= TASK PROMPT =
Emit the data below verbatim, stripping out any pictures.
###
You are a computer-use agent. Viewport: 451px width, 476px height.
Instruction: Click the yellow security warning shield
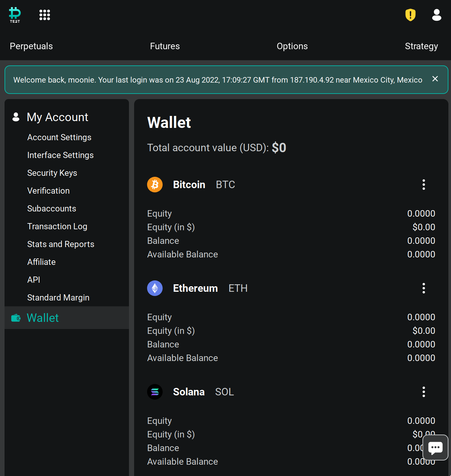point(410,15)
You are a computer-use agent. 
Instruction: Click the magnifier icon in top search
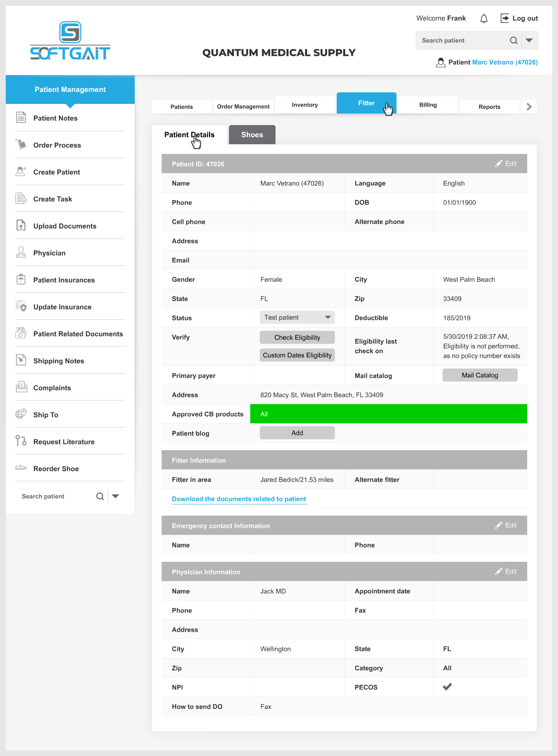[513, 40]
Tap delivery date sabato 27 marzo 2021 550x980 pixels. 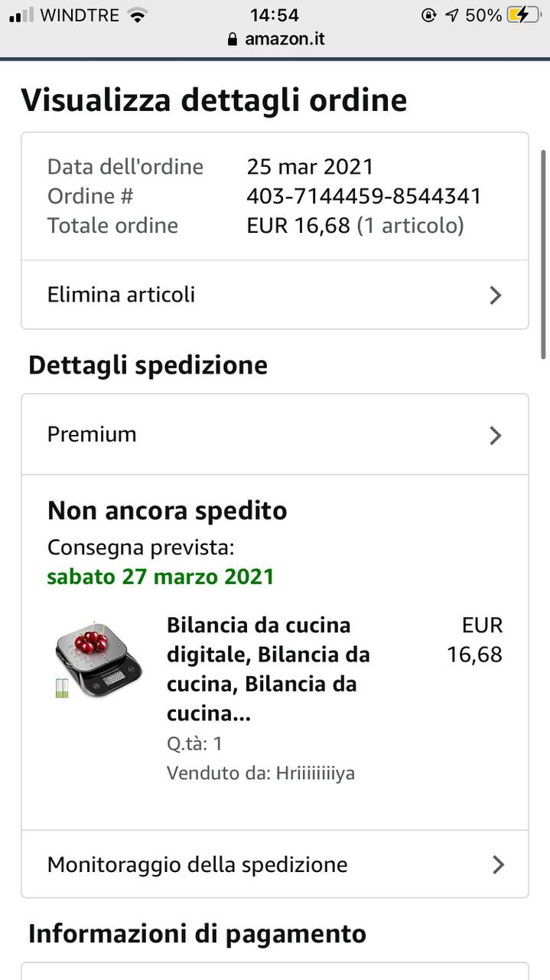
###
= ANSWER =
You are a computer-use agent. Viewport: 451px width, 476px height.
Instruction: Click the yellow security warning shield
point(410,15)
You are a computer-use agent. 
Instruction: Click the magnifier icon in top search
[513, 40]
Tap delivery date sabato 27 marzo 2021 550x980 pixels. 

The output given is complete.